Question

An organic liquid having Carbon , hydrogen, oxygen and nitrogen contains

C=41.37%, H=5.75%, N=16.09% and rest is oxygen. Calculate the molecular formula of liquid if its V.D. is 43.3

Answer 1

Answer:C3H5NO2

ExplanatioC3H5NO2

12(3)+1(5)+14(1)+16(2)

36+5+14+32

=87

Answer 2

Answer:

The molecular formula of the liquid is $C_{3}H_{5}NO_{2}$.

Explanation:

We are given the percentage of each element.
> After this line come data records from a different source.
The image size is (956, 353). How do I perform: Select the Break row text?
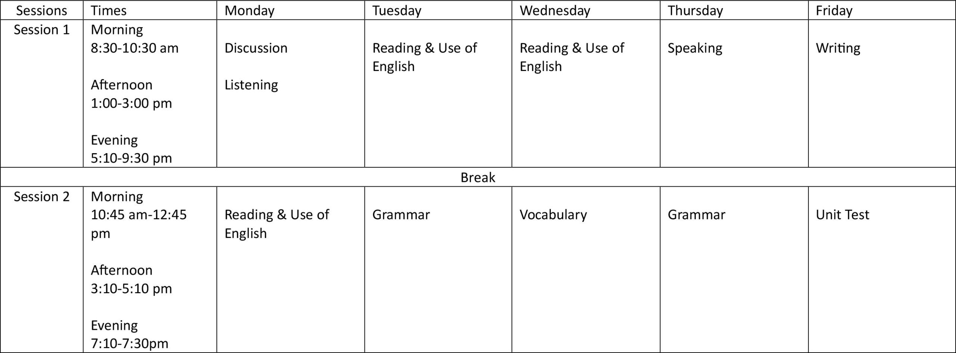(478, 177)
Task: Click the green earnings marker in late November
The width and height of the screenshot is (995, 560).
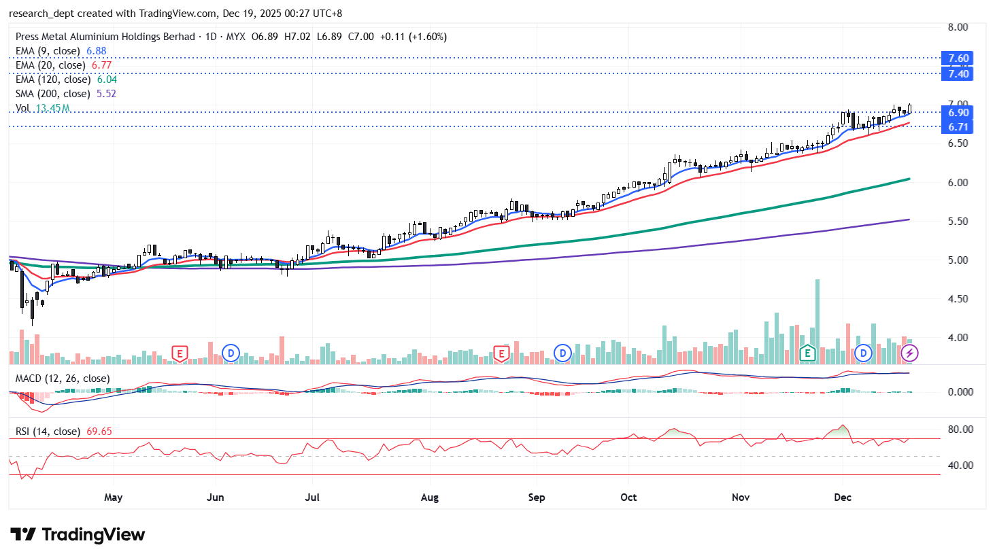Action: [807, 353]
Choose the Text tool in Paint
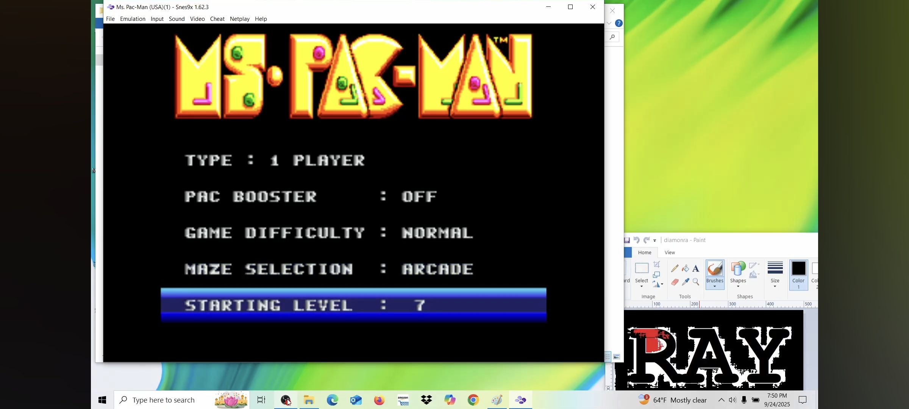909x409 pixels. pyautogui.click(x=696, y=269)
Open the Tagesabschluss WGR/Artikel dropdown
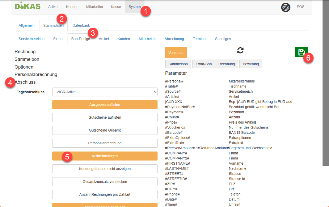Screen dimensions: 329x207 click(105, 92)
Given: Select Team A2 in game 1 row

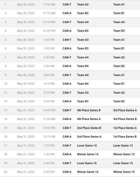Looking at the screenshot, I should [x=83, y=4].
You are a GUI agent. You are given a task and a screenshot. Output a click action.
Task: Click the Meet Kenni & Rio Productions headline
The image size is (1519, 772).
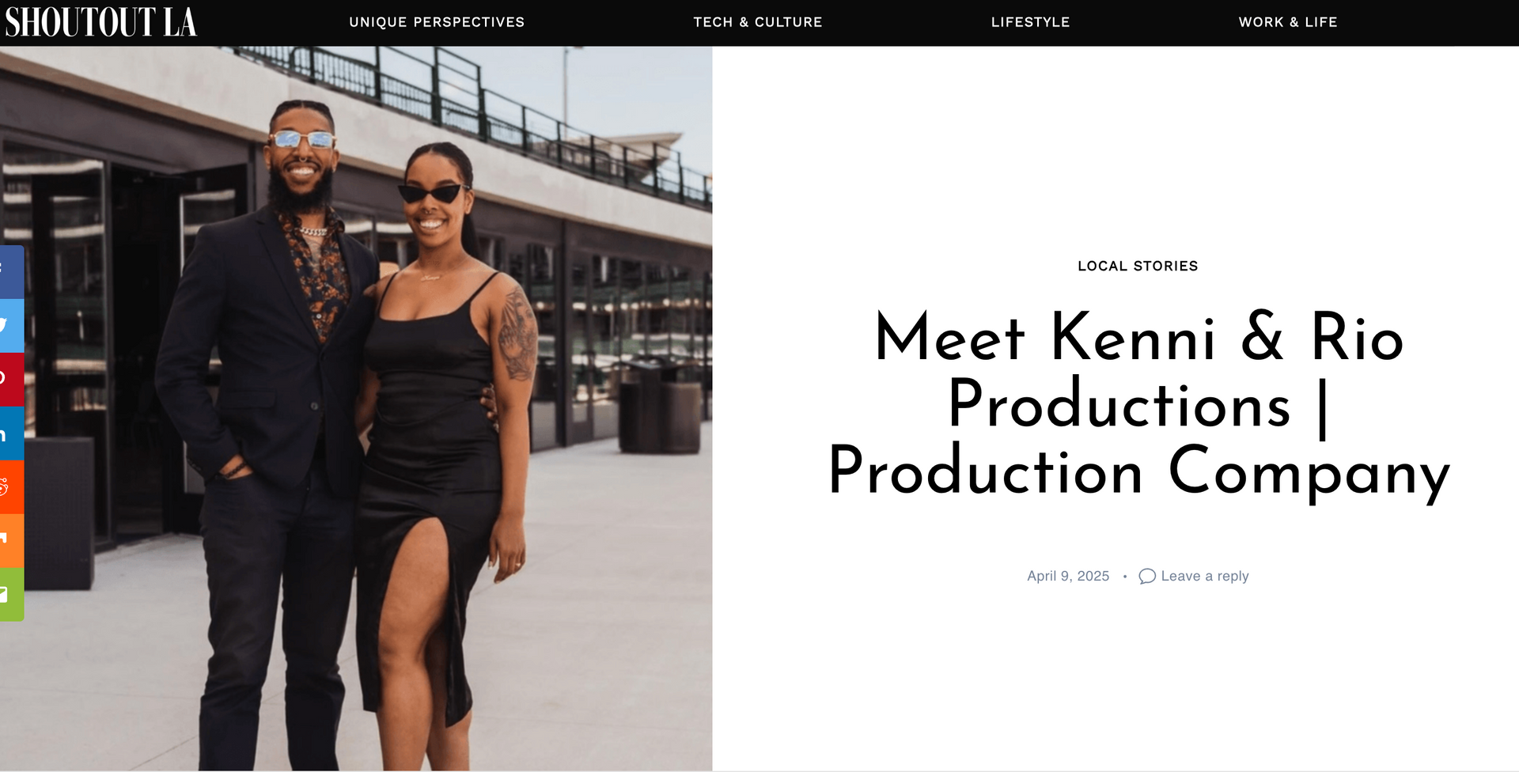(x=1138, y=405)
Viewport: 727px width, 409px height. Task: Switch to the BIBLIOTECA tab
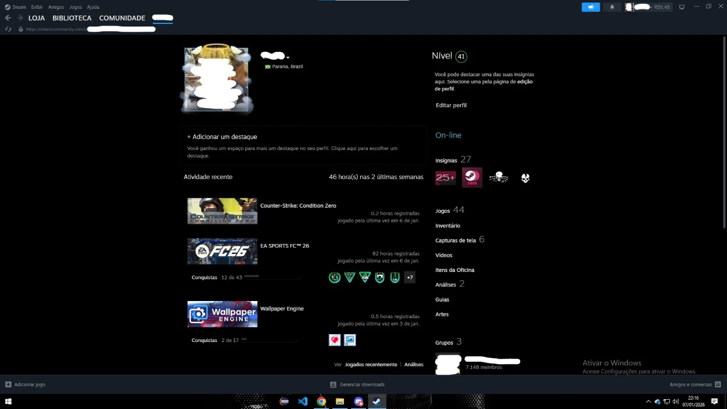[x=72, y=18]
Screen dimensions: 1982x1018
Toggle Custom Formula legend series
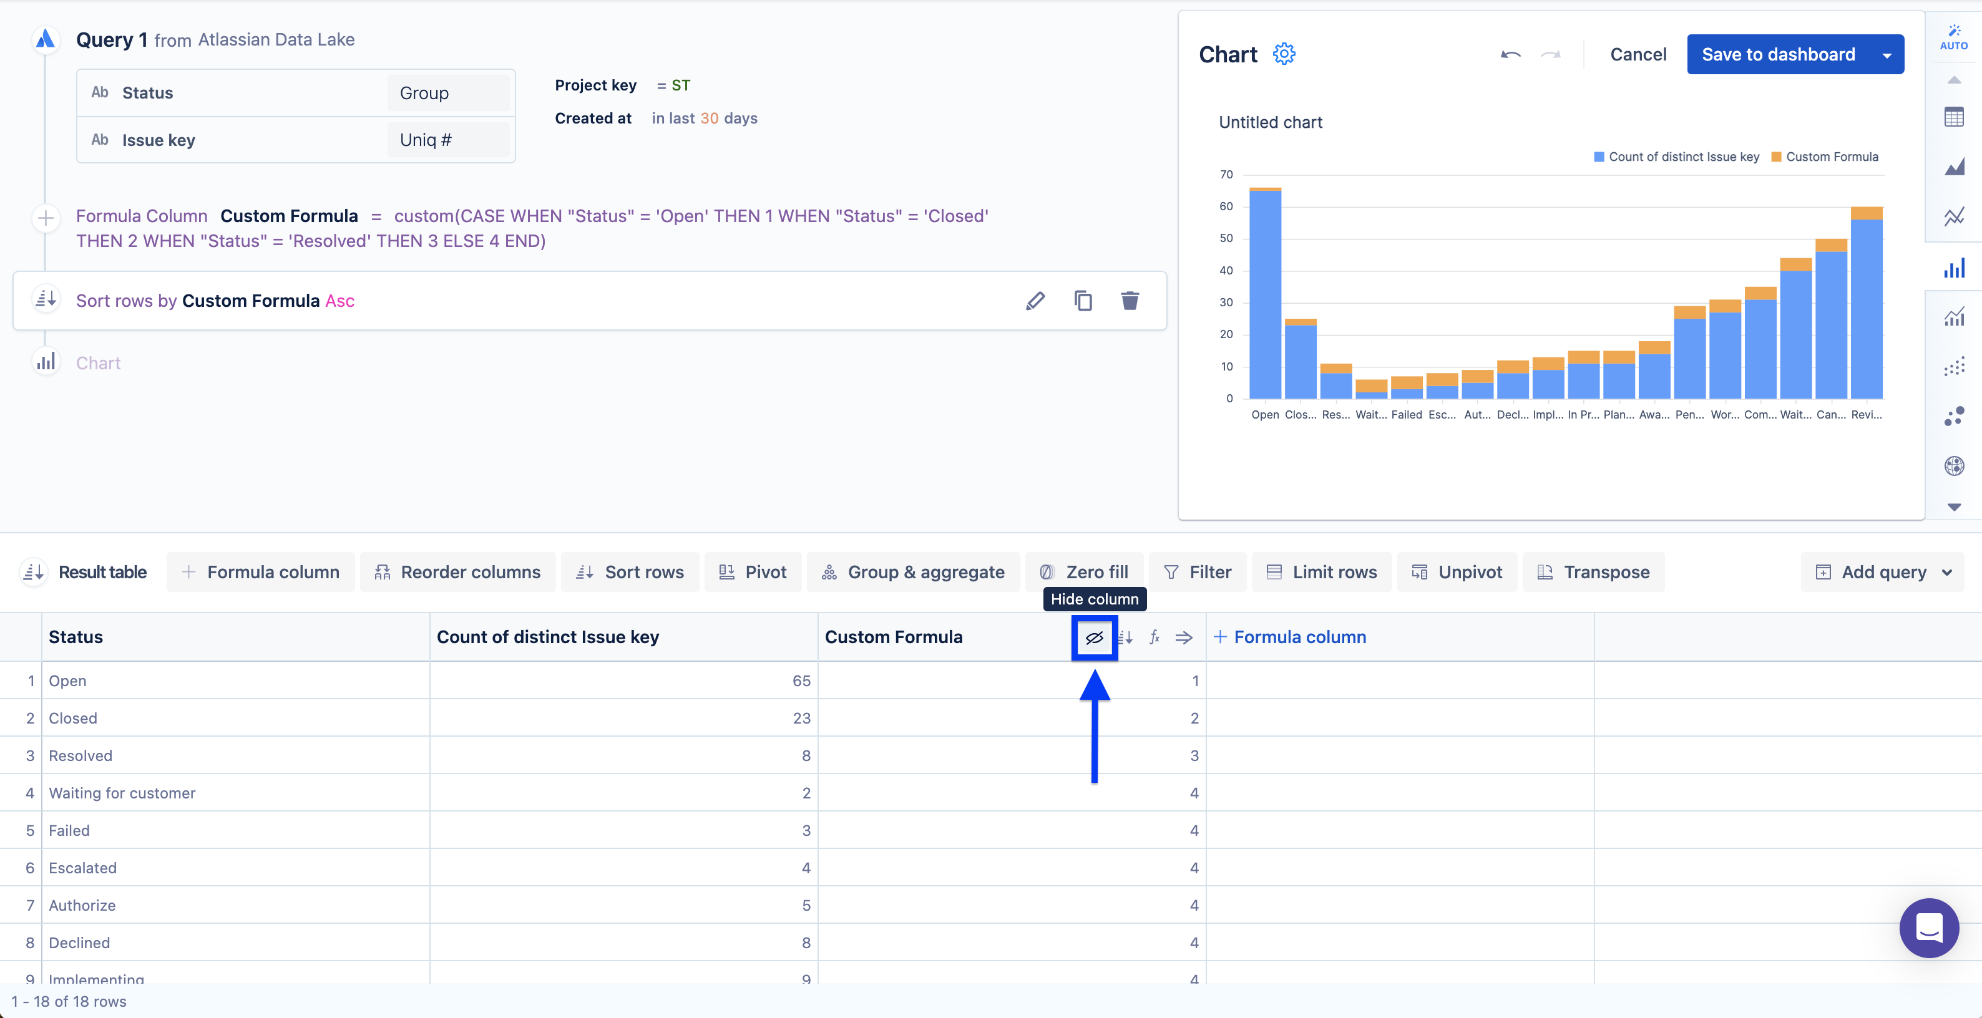coord(1824,157)
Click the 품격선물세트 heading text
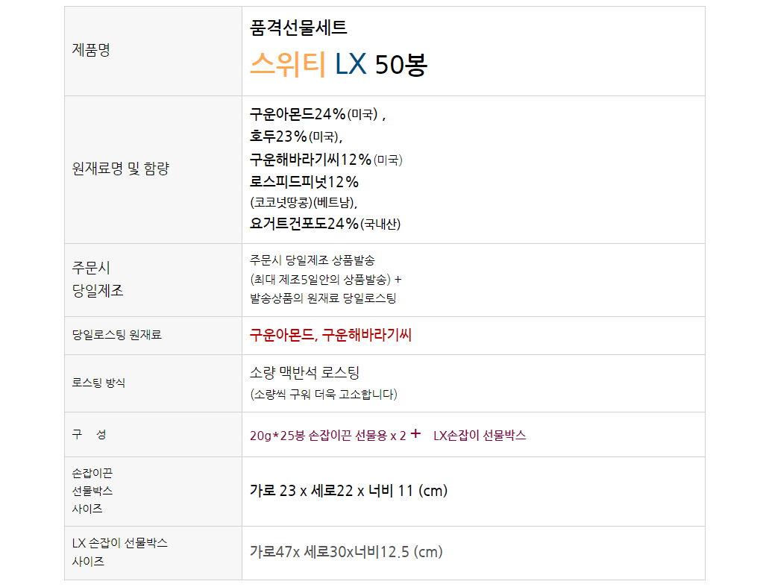Screen dimensions: 769x587 click(x=298, y=28)
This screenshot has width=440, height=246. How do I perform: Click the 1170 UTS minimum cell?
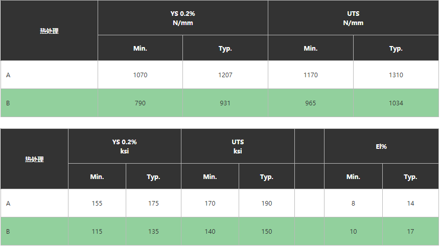click(x=311, y=75)
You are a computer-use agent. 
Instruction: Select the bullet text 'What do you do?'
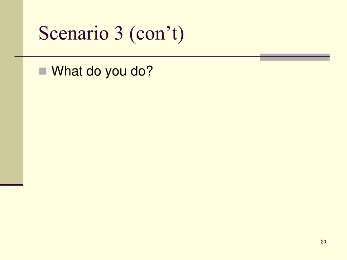102,71
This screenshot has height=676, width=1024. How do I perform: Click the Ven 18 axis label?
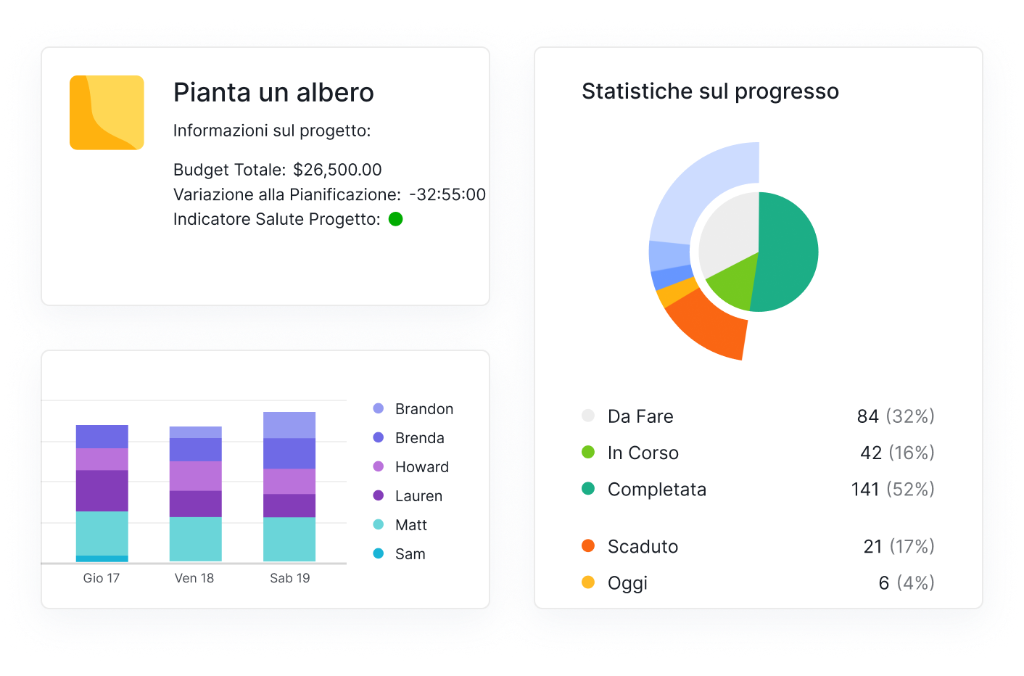[194, 578]
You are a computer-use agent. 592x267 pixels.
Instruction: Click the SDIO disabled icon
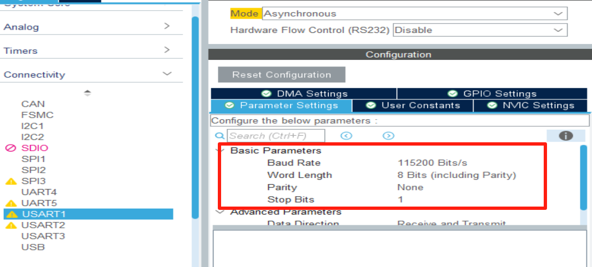10,148
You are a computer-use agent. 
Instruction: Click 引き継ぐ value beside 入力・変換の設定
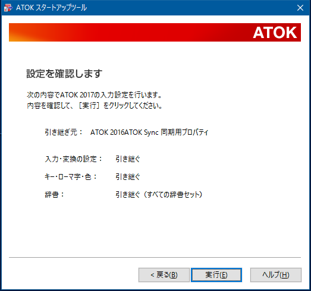point(128,159)
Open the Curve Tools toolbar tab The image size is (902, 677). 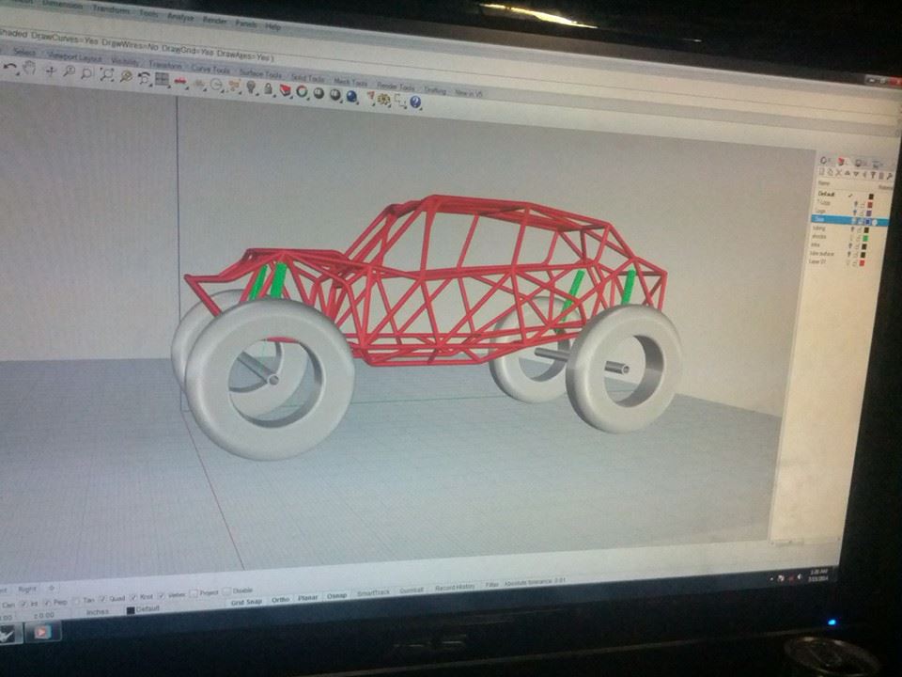coord(210,69)
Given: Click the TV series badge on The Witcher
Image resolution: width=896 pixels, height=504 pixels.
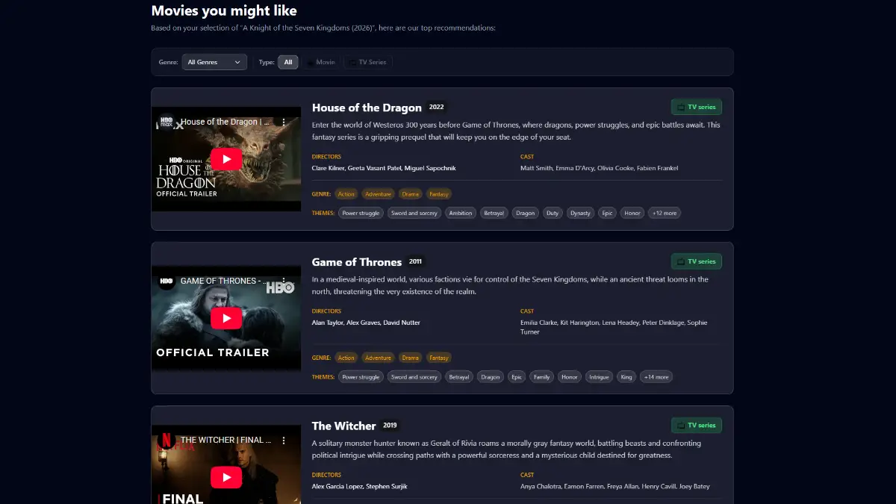Looking at the screenshot, I should 697,426.
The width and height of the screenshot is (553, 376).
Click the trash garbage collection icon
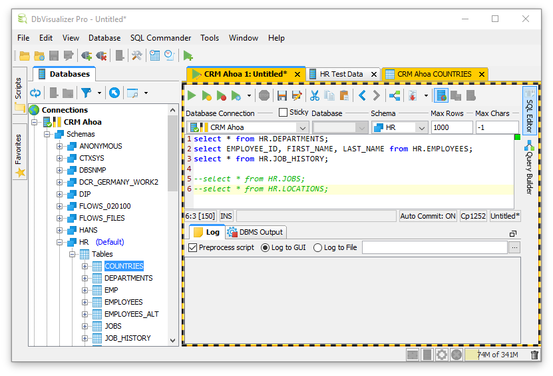tap(534, 355)
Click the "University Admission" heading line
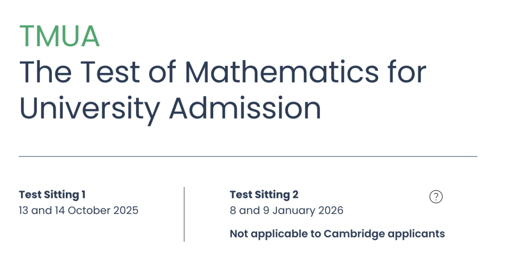The width and height of the screenshot is (515, 261). point(170,109)
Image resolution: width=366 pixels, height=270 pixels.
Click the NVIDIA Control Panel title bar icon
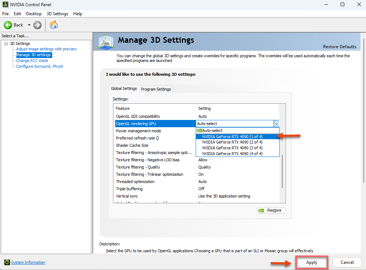tap(5, 5)
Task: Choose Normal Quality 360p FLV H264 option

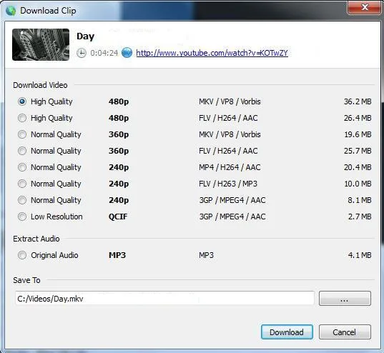Action: pyautogui.click(x=22, y=151)
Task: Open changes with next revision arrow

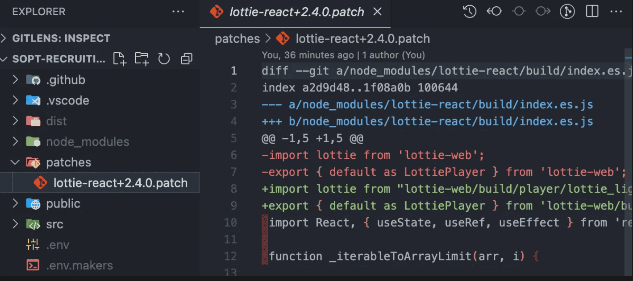Action: click(543, 12)

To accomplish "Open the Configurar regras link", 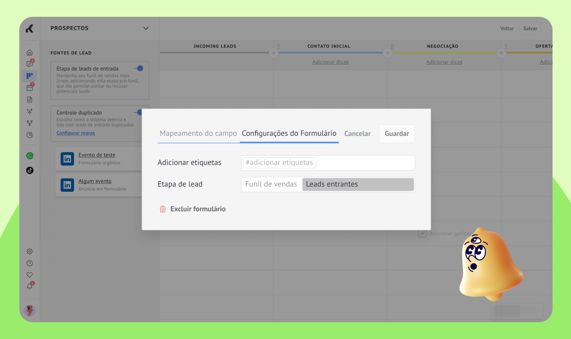I will pos(76,133).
We assume that 100%=100g. So,

1. C- 41.37g
2. H- 5.75g
3. N- 16.09g
4. O- 36.79g

We first find the moles of each element, then divide the moles with the smallest mole.

C                    H                    N                 O

$\frac{41.37}{12}$               $\frac{5.75}{1}$                  $\frac{16.09}{14}$            $\frac{36.79}{16}$

$3.44$               $5.75$                 $1.15$             $2.30$

The value is 1.15.

$\frac{3.44}{1.15}$                $\frac{5.75}{1.15}$                   $\frac{1.15}{1.15}$             $\frac{2.30}{1.15}$

$3$                   $5$                       $1$                 $2$

→ $C_{3}H_{5}NO_{2}$ its molar weight is 87g/mol.

The molar mass of this compound in its molecular formula-

$Vapor Density = \frac{Molar Mass}{2}$

$43.3 = \frac{Molar Mass}{2} \\= 86.6$

≈87

We see that the empirical formula and molecular formula are the same.